_Data_

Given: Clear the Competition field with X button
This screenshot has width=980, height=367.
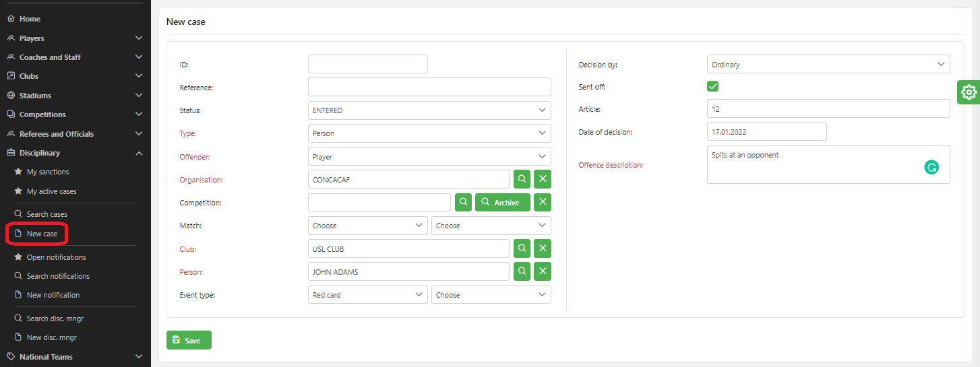Looking at the screenshot, I should point(543,202).
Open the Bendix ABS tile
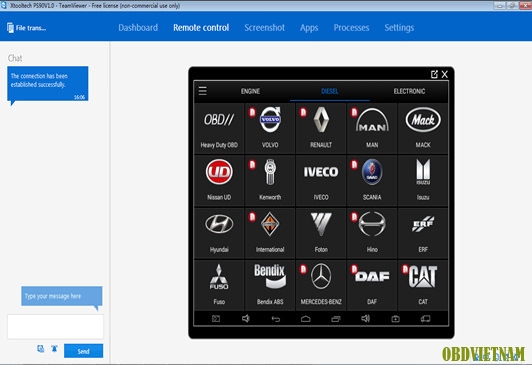 270,285
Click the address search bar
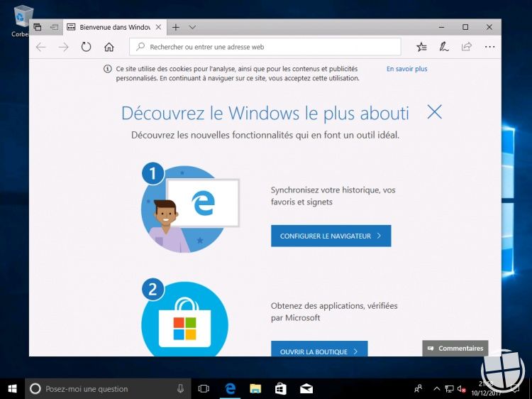The width and height of the screenshot is (532, 399). [265, 47]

_Assigned task_
Your copy should match the entries above exactly and contain no pictures.

_Problem solution_
Given: Clear the Competition field with X button
This screenshot has width=980, height=367.
Looking at the screenshot, I should point(543,202).
Open the Bendix ABS tile
 270,285
Click the address search bar
The width and height of the screenshot is (532, 399). [265, 47]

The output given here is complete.